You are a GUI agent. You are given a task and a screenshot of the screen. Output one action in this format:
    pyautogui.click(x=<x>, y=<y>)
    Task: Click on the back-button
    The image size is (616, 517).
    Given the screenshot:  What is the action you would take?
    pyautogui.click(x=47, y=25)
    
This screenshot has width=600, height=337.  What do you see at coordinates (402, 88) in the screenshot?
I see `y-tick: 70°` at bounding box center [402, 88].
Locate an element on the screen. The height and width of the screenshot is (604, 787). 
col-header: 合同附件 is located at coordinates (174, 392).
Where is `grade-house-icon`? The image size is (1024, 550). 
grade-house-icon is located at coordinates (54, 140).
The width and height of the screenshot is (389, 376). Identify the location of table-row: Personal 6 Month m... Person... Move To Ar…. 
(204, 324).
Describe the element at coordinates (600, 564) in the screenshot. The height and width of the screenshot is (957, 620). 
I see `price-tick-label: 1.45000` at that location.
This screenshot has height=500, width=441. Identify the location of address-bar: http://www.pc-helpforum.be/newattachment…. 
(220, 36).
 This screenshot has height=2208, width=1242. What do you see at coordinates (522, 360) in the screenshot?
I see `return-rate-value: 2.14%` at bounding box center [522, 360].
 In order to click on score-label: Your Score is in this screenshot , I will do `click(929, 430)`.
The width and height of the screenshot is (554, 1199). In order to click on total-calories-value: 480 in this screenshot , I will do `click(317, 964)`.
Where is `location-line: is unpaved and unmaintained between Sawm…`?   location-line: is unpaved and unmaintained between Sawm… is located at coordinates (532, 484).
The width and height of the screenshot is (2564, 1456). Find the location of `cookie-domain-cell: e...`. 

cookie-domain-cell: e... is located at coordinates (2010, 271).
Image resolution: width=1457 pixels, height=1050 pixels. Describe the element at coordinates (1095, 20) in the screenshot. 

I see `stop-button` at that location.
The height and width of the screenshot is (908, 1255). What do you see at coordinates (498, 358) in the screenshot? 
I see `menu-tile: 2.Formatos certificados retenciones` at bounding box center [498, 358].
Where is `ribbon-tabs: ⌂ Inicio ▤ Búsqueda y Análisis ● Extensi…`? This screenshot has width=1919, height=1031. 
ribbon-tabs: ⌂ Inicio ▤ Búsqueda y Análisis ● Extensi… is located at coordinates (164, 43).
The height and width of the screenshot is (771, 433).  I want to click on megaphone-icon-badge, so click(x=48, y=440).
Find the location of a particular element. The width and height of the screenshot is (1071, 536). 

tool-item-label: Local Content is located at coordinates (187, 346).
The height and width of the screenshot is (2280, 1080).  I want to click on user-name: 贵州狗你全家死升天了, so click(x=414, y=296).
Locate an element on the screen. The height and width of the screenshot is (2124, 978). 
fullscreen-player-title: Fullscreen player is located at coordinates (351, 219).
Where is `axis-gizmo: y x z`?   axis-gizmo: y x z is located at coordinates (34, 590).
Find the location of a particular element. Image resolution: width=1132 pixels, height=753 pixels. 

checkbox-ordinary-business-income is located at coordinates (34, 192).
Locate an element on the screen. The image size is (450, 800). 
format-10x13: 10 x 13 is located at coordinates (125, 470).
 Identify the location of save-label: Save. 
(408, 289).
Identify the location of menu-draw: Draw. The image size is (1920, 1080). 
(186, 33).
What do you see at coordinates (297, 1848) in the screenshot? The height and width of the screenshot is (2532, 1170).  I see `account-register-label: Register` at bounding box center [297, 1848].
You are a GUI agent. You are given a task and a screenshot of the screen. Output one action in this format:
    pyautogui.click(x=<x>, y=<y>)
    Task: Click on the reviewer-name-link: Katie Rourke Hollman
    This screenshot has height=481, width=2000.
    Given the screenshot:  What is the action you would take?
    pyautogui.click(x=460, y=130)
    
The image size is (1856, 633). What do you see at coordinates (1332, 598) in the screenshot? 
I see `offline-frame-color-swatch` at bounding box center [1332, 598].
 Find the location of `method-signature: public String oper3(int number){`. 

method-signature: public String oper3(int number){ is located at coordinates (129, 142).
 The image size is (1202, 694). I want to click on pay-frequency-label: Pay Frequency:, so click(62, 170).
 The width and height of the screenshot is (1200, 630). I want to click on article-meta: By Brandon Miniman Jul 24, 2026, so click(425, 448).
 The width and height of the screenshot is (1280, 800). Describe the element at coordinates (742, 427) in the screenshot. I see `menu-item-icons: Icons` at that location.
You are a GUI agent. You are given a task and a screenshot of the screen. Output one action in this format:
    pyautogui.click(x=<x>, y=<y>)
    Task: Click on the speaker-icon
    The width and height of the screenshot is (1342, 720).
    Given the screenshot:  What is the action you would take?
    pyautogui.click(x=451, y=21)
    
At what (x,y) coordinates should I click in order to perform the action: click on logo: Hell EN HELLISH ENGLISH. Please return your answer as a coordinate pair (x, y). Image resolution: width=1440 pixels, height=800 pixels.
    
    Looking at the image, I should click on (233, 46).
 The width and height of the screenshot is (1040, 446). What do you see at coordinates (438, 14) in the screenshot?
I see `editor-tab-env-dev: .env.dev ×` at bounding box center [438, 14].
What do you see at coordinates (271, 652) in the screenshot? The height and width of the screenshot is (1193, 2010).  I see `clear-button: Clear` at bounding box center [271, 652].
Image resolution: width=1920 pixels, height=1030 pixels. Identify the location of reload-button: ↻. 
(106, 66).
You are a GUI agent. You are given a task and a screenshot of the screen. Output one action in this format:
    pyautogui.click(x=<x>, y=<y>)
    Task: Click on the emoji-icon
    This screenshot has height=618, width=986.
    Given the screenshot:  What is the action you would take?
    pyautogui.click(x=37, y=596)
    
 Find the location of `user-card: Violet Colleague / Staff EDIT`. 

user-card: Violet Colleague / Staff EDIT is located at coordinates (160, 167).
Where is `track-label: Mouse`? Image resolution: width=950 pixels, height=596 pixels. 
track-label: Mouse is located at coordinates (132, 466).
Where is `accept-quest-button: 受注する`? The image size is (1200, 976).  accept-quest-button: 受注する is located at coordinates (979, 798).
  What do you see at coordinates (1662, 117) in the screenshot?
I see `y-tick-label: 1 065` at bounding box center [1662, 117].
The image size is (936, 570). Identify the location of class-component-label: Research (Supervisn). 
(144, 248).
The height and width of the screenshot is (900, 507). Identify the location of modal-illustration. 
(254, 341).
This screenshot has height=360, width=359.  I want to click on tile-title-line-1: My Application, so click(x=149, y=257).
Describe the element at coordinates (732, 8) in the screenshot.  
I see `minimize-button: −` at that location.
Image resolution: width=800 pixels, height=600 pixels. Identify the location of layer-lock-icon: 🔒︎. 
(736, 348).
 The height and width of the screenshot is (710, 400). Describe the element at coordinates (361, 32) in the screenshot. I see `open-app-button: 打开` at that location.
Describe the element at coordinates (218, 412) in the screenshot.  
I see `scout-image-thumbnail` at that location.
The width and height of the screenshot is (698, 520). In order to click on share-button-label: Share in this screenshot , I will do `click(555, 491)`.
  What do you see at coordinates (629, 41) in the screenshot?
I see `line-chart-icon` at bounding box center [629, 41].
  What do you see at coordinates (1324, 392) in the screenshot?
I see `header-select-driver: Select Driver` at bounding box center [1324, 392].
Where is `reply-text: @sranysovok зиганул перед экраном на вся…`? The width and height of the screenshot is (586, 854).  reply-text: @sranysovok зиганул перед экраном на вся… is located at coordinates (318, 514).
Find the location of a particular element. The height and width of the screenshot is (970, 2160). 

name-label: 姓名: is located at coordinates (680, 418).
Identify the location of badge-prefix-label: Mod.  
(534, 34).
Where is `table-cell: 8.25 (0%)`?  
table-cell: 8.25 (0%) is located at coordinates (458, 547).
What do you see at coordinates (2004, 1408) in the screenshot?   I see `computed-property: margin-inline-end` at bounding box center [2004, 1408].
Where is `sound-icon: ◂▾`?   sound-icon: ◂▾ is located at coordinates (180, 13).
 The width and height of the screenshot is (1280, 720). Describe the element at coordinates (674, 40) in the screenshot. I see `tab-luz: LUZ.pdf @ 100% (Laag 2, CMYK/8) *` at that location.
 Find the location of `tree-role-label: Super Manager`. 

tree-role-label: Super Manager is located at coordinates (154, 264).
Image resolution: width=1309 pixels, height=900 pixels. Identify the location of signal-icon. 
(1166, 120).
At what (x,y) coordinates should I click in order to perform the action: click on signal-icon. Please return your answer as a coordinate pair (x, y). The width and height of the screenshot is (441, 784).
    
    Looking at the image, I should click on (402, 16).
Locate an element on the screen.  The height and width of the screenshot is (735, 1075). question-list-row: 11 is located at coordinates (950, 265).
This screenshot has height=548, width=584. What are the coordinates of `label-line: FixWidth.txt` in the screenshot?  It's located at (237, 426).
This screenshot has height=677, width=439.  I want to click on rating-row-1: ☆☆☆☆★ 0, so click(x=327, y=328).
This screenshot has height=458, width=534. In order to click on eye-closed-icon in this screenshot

» What you need to do
Reproduce the data verbatim, from the line containing "This screenshot has height=500, width=441." through the line containing "The width and height of the screenshot is (554, 1199).", including both of those lines.

» Response below
This screenshot has height=500, width=441. Identify the location of address-bar: http://www.pc-helpforum.be/newattachment…. 
(220, 36).
 This screenshot has height=2208, width=1242. What do you see at coordinates (522, 360) in the screenshot?
I see `return-rate-value: 2.14%` at bounding box center [522, 360].
 In order to click on score-label: Your Score is in this screenshot , I will do `click(929, 430)`.
The width and height of the screenshot is (554, 1199). In order to click on total-calories-value: 480 in this screenshot , I will do `click(317, 964)`.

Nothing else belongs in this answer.